Misreading the domestic politics and mood of Iran over the years

LONDON — Whether or not you believe that history repeats itself, here’s something to think about as President Barack Obama and Iran’s President Hassan Rouhani seem to be edging toward reconciliation.

Thirty-four years ago, I reported from Tehran that some of the leaders of the Iranian revolution thought the crisis with the US was about to be resolved. Militant Iranian students who had seized the US Embassy a month earlier were still holding 52 American hostages in the occupied buildings.

But on that cold December day, a Tehran newspaper thought it saw a ray of light. It summed up the official mood with a hopeful headline: “American Public Opinion is Shifting in Favor of Iran.”

The paper got it all wrong. Iranian officials had assumed that some of the sniping at American foreign policy in the US presidential campaign represented public opinion, rather than political opportunism, and thought the US was about to give in to Iran’s demands.

As it turned out, Carter administration officials had also misread the domestic politics of Iran. Members of the hard-line clerical faction were using the issue of what to do with the hostages as a means of attacking the moderates. The hostage crisis became bogged down in bitter political infighting and dragged on for another 14 months, until President Jimmy Carter lost re-election and President Ronald Reagan took office.

The hostage crisis left an indelible impression on the American psyche. Mention Iran, and most Americans think of ranting mullahs and angry crowds chanting “death to America.”

That’s what they saw on their televisions, but it wasn'tt all you saw if you were an American journalist in Iran. What we put on the air or described on our reports was largely political theater — a show meant to frighten foreigners and strengthen domestic support of Iranian politicos.

The Iranians who orchestrated the demonstrations in front of the occupied US Embassy knew we would put them on the air because they made “great television.” So did the Friday mass prayer meetings in Tehran that became a highlight of American reports from the country.

But if you were there, covering the demonstrations, it eventually became apparent that they were a sham, and the Muslim clergy was beginning to have trouble getting large numbers of people to turn out.

It bothered me that we were giving the folks back home a false picture that people all over Iran were baying for American blood. So one day, we went around the corner to film what was happening on a main street a few blocks from the embassy. Nothing was happening. People were going about their daily business, oblivious to the show a few blocks away.

I reported during one of the demonstrations in March 1980 that “the atmosphere was a mixture of carnival and rent-a-crowd. It was certainly not an angry mob.”

In fact, the militant “students” who were holding the embassy once suggested to our CBS crew the best camera angles to make the crowd look as large as possible.

And I recall when a group of demonstrators who were marching up the street chanting death to my country spotted our CBS camera in front of the embassy and stopped in their tracks. One of them shouted with delight, “CBS News!” and rushed over to ask whether I knew several of his friends who lived in New York.

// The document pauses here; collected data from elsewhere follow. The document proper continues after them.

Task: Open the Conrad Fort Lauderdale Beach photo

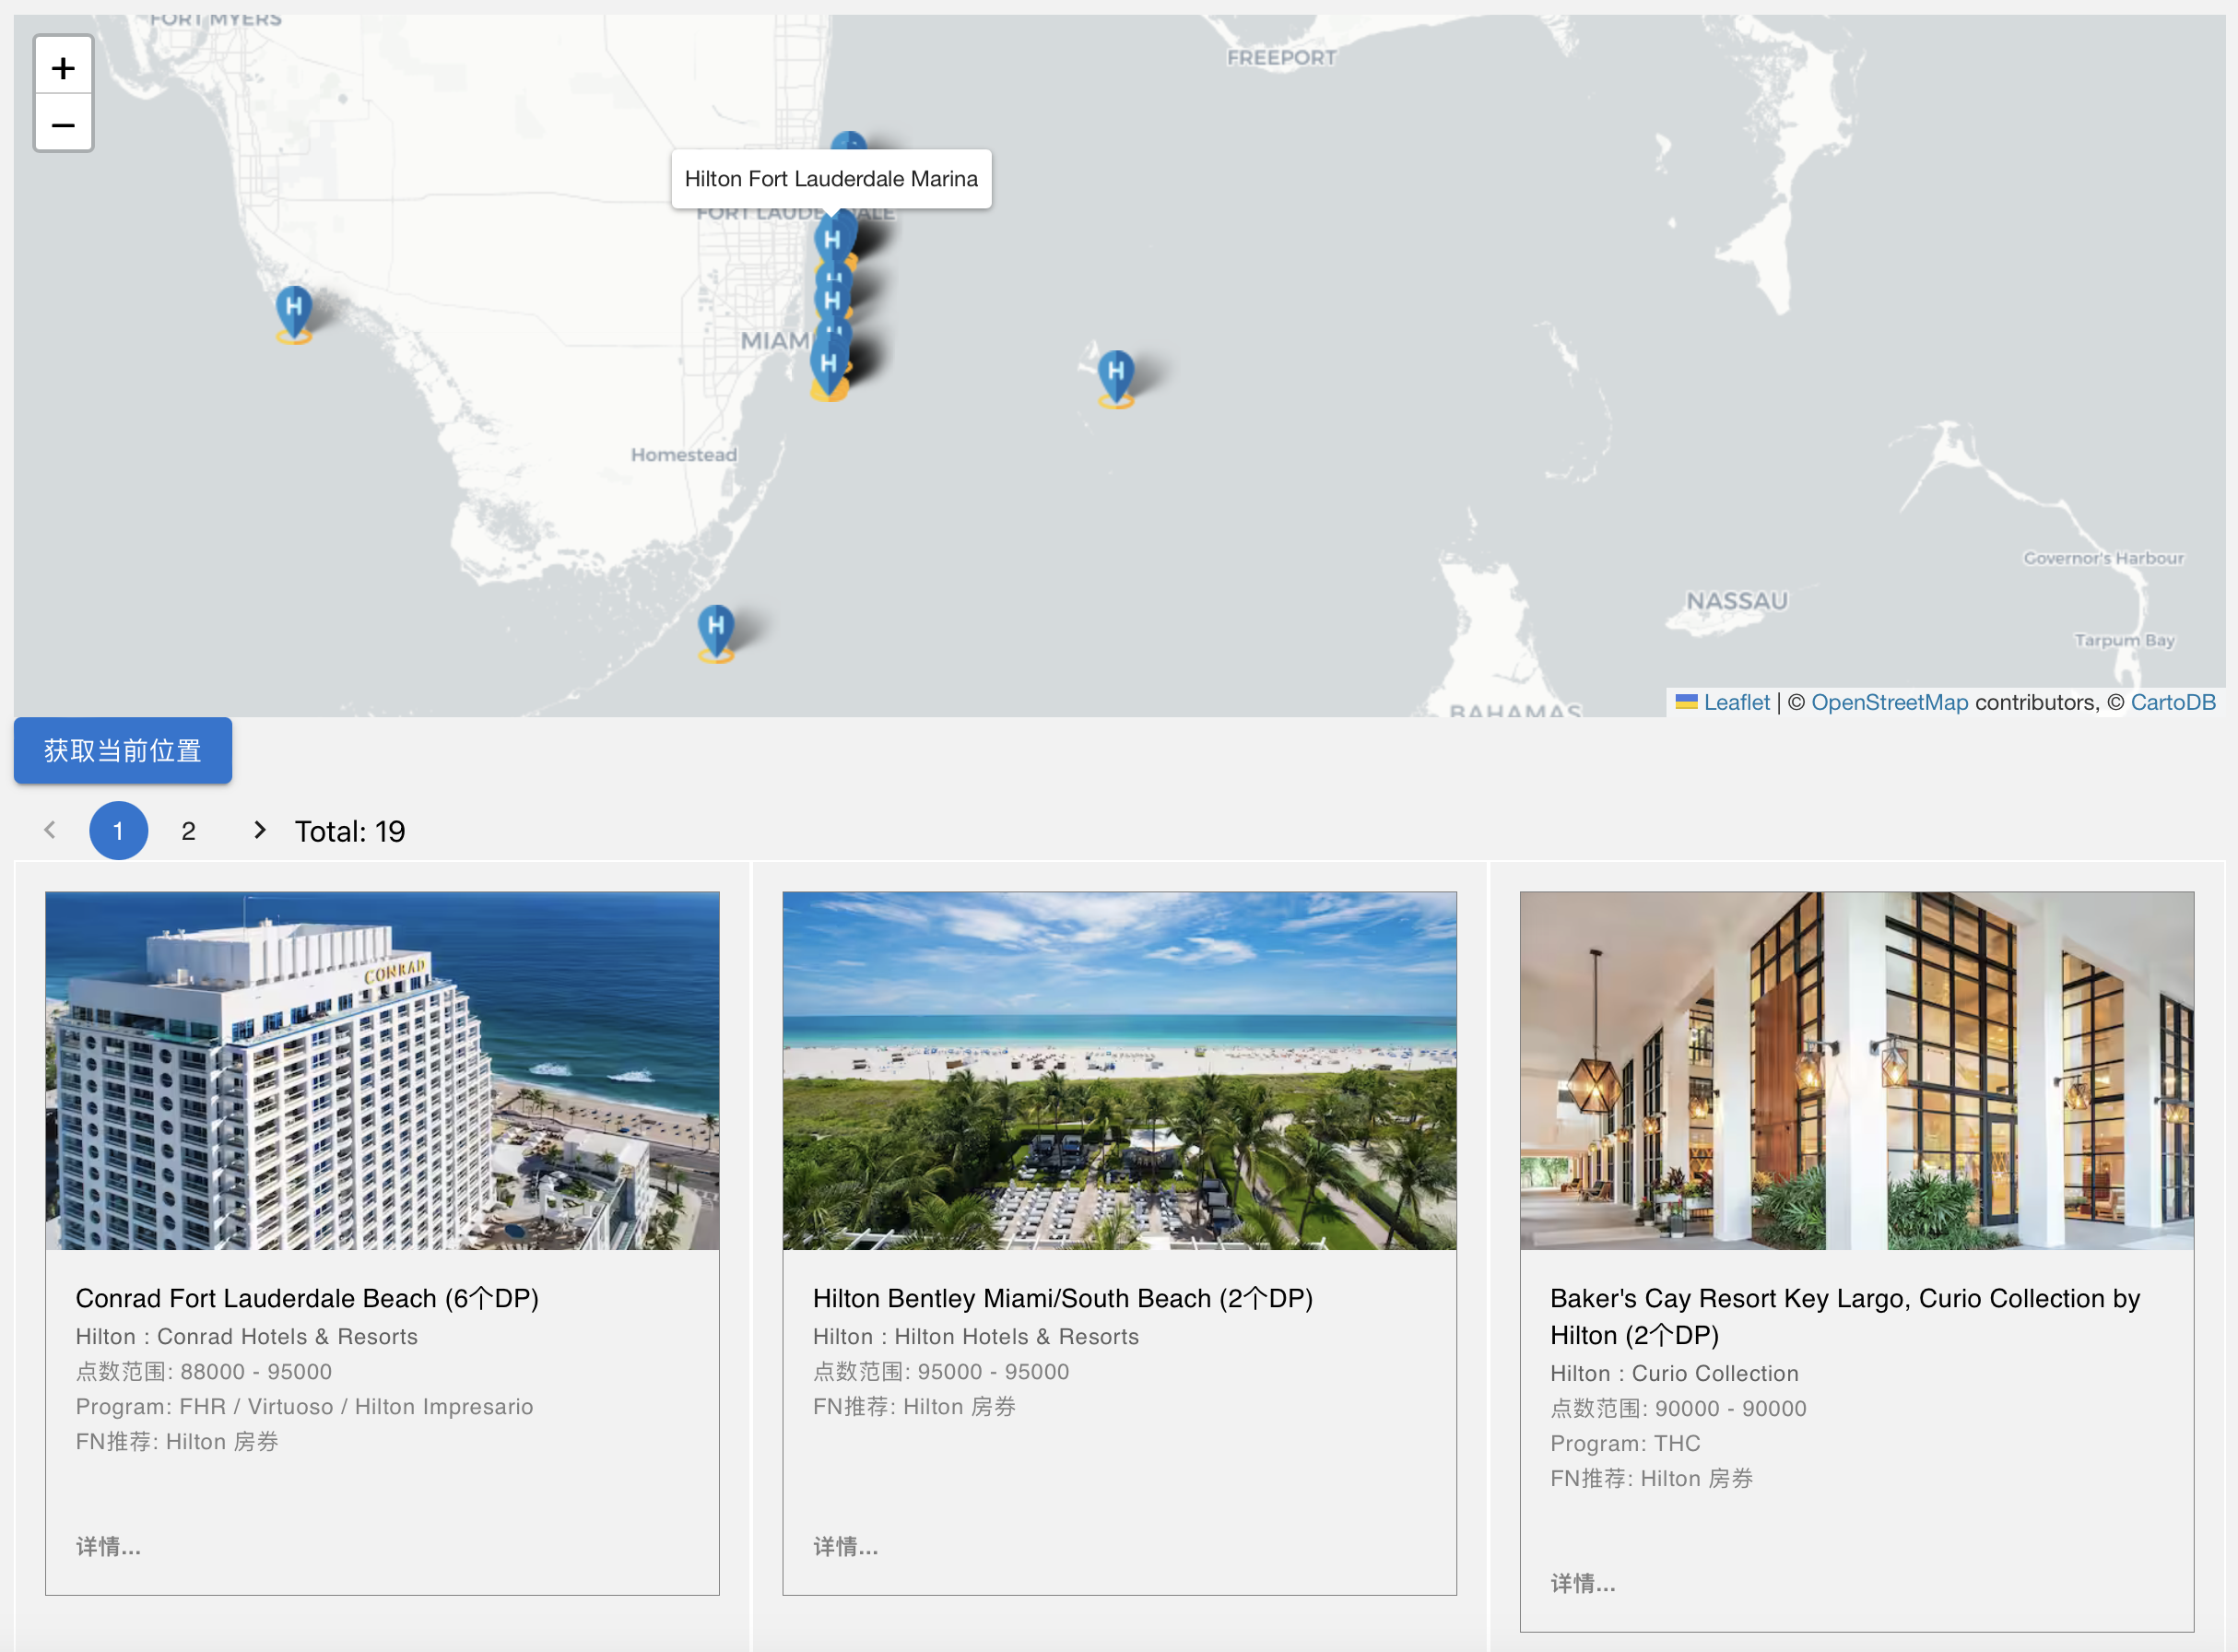Action: click(x=382, y=1070)

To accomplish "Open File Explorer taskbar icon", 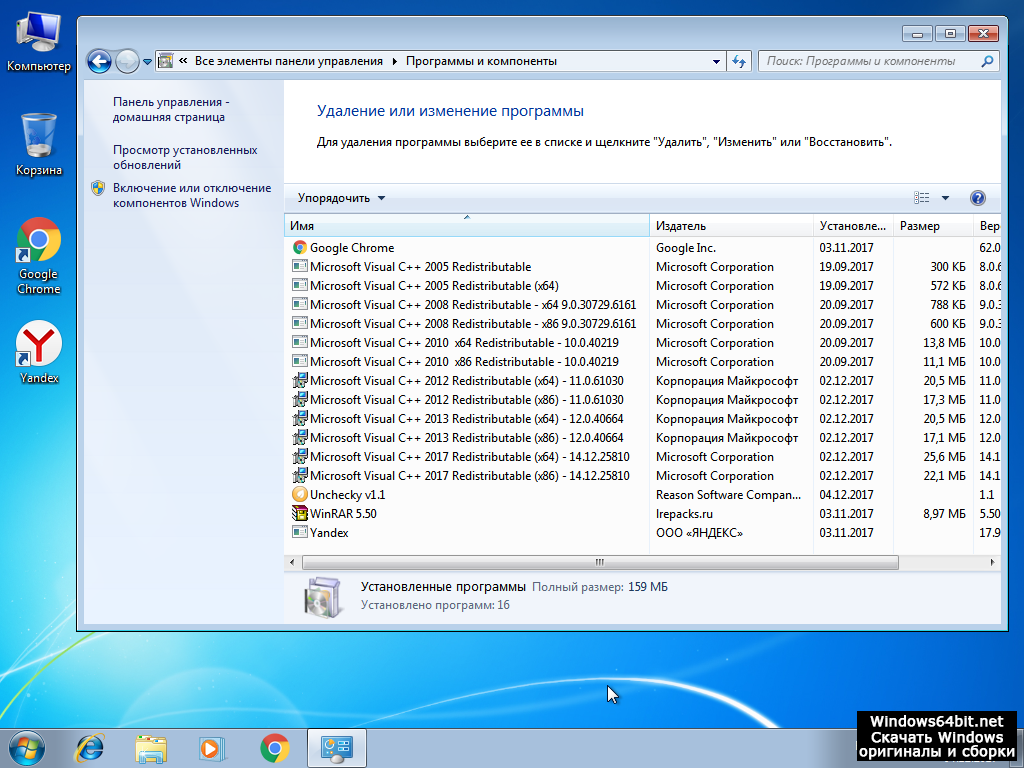I will coord(151,747).
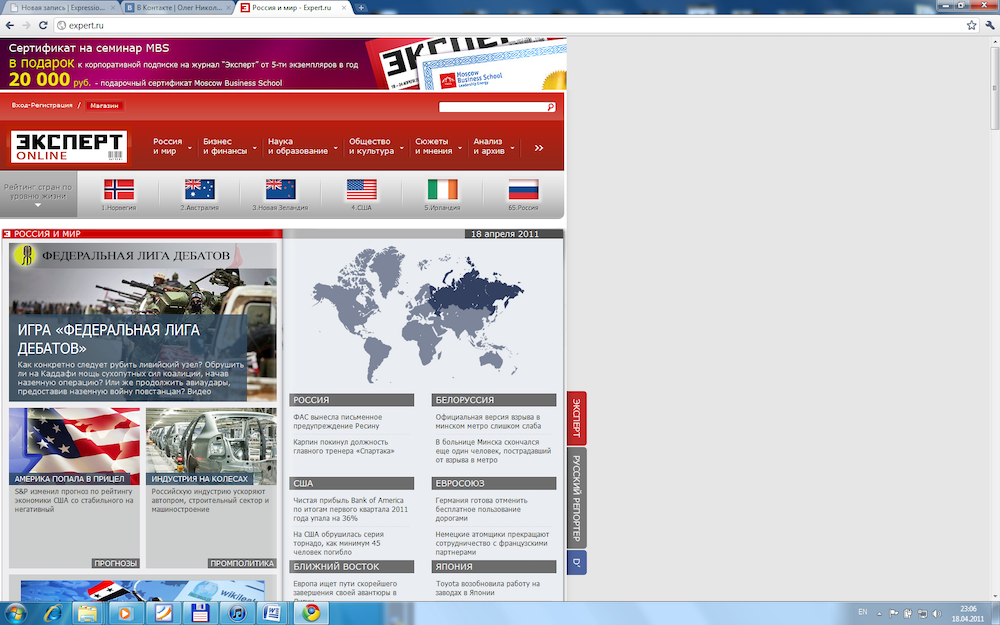This screenshot has height=625, width=1000.
Task: Reload the page using the refresh icon
Action: [x=44, y=25]
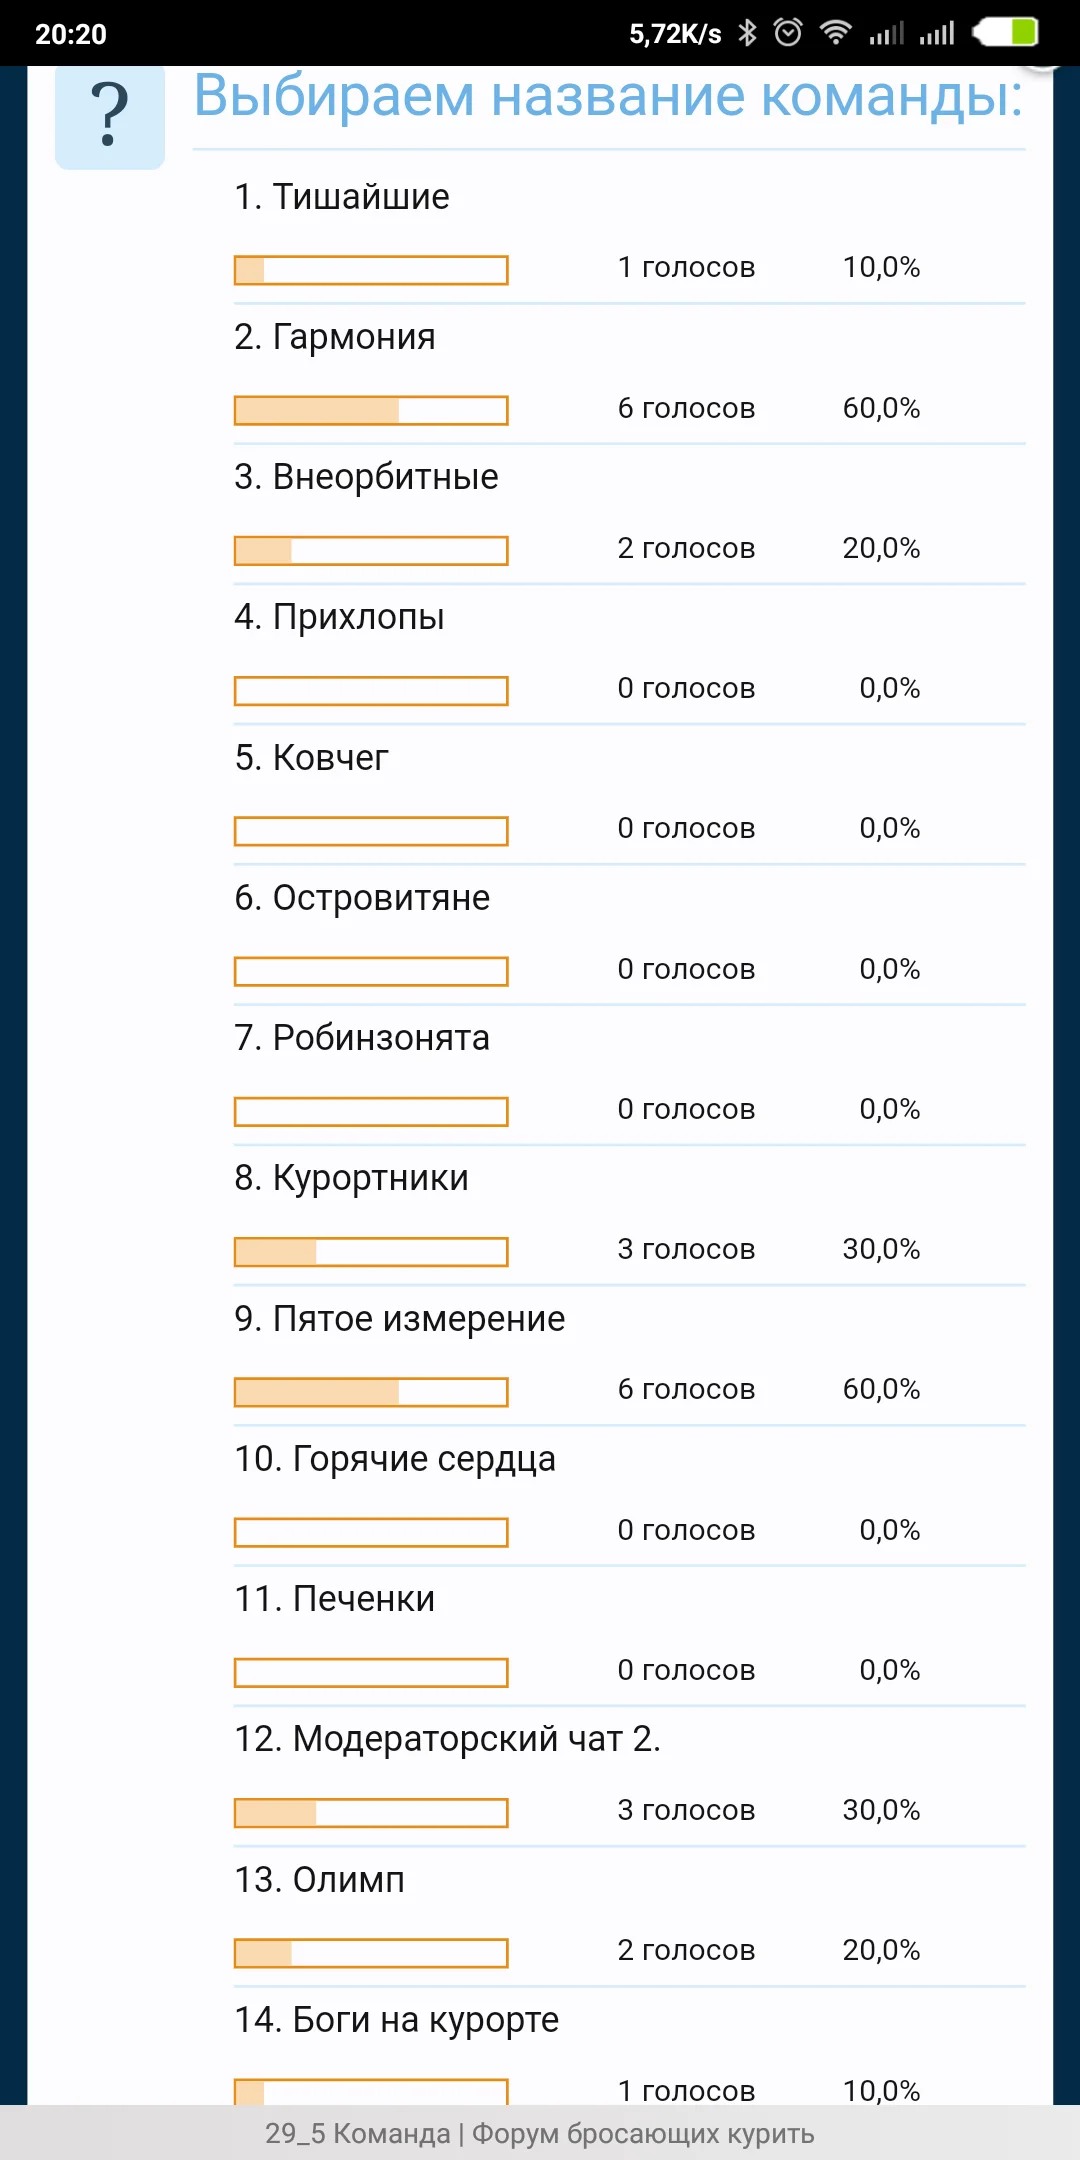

A number of the young Iranians who took over the embassy had been educated in American schools and universities. They had learned something useful about demonstrations and the power of TV images.

But they also liked America and Americans, even though their own leaders insisted the US government was “The Great Satan.”

A surprising number of Iranians still like the US today, despite the bitter feud between the two governments. I have visited and reported from Iran since the 1960s, and get the sense that it has the most pro-American population in the Middle East. That seems to be especially true of its educated urban population.

I also have no doubt that these same Iranians would rally to the defense of their country if it were attacked by the US or Israel.

The cold war between the US and Iran will not be ended overnight. The two governments have a long list of recriminations.

The US conspired to bring down Iran’s first truly democratic government in1953 and gave Saddam Hussein intelligence help in the 1980 to 1988 war with Iran, when he used poison gas on large numbers of Iranians and even some of his own citizens. Recently, Washington has imposed painful sanctions on the Iranian economy. Iran seized the US embassy and humiliated the Carter administration, and has been taking pot shots at American interests in the Middle East ever since.

Above all, there is the difficult question of Iran’s nuclear pretensions and the Israelis’ fears of what that could mean for them.

Over the years, the US and Iranian governments have engaged in sporadic back channel discussions that were mostly fruitless. Iran put out feelers that were rejected by the George W. Bush administration. The hand of peace that President Obama extended to Iran in 2009 went nowhere.

This time both governments say they may be ready to do business, but neither has done much to prepare its citizens for possible reconciliation.

US media, after years of mostly negative reports on Iran, has only recently been giving a more nuanced picture of an old adversary, and Israeli lobbying still heavily influences American politics and public opinion.

A new poll by the Pew Foundation shows that 69 percent of Americans have a negative view of Iran. Reconciliation with Iran would be a hard sell for President Obama, especially when he has major problems with Congress, which could block any lifting of sanctions.

On the other hand, a 2009 World Public Opinion poll recorded that 51 percent of Iranians have a favorable opinion of Americans. As long as he retains the backing of Iran’s Supreme leader, Ayatollah Khamenei, President Rouhani would have an easier job selling reconciliation.